Article rédigé par Liberté politique, le 05 septembre 2017
[Source : Nouvelles de France]
Le paysage politique créé par l’élection présidentielle, tel qu’il apparaît dans les médias, est surréaliste. Après un quinquennat lamentable, l’un de ceux qui avaient concouru au désastre s’est retrouvé Président de la République, porté par une vague énorme qui a déposé la politique française sur une grève inconnue des spécialistes de notre géographie politique. La capitulation de Hollande signifiait l’aveu de l’échec socialiste.

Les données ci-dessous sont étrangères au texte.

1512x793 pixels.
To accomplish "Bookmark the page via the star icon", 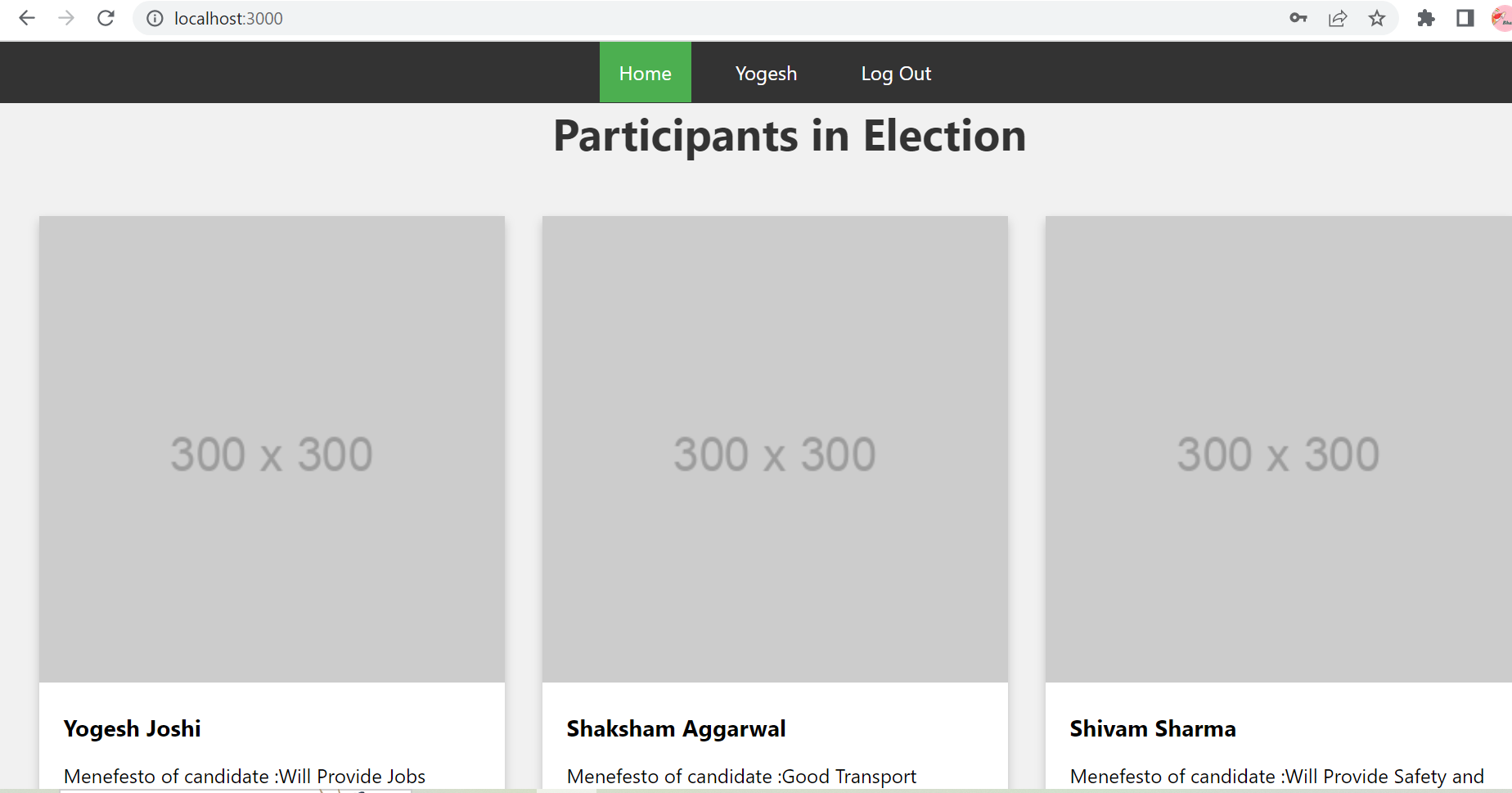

Dans un système politique cohérent, comme c’est le cas dans la plupart des grandes démocraties, l’opposition, la « droite » LR-UDI, devait donc pratiquer l’alternance. Elle venait de gagner toutes les élections locales des municipales aux régionales, et devait emporter l’Elysée, le Palais Bourbon et Matignon. Le missile médiatique et judiciaire du « Pénélopegate » a fait exploser Fillon en vol après des primaires triomphales, et une fois Macron élu, sur un style, non sur un bilan, ni sur un projet, une nouvelle majorité disparate et abritée derrière son nom a remporté les élections législatives. En Marche n’est pas un parti. C’est un conglomérat aux contours et à l’identité mal définis qui comprend des carriéristes socialistes rescapés, des arrivistes républicains assoiffés de pouvoir, et des amateurs plus ou moins éclairés venus de la société civile. Ils constituent l’un des sept groupes de l’Assemblée Nationale, à lui seul majoritaire. A sa gauche, siègent les députés de « France Insoumise », les communistes sous l’étiquette « Gauche Démocrate et Républicaine », les socialistes sous celle de « Nouvelle Gauche ». On remarquera donc qu’après un échec inouï, la gauche est toujours représentée par trois groupes, sans compter celui qui a pour président le député Ferrant, ex-socialiste, comme un certain nombre des autres membres de La République en Marche. Les dénominations sont intéressantes. Communistes et socialistes pratiquent l’antiphrase salvatrice. Démocrates et républicains, les communistes ? Sans doute comme les démocraties populaires étaient démocratiques. Nouveaux, les socialistes ? Ils le disent pour effacer leur incapacité à adapter leur idéologie surannée à notre temps. Quant à La République en Marche, c’est sous ce titre que Zola a rassemblé ses lettres écrites sur les séances du parlement de Bordeaux et de Versailles, à la naissance de la IIIe République. Un peu excessif pour un groupe qui ne risque pas de jouer un rôle historique semblable, mais peut-être bien vu, si on se réfère aux passages les plus ironiques sur le comportement des honorables parlementaires et sur le déroulement des séances, tels que Zola s’est plu à les décrire.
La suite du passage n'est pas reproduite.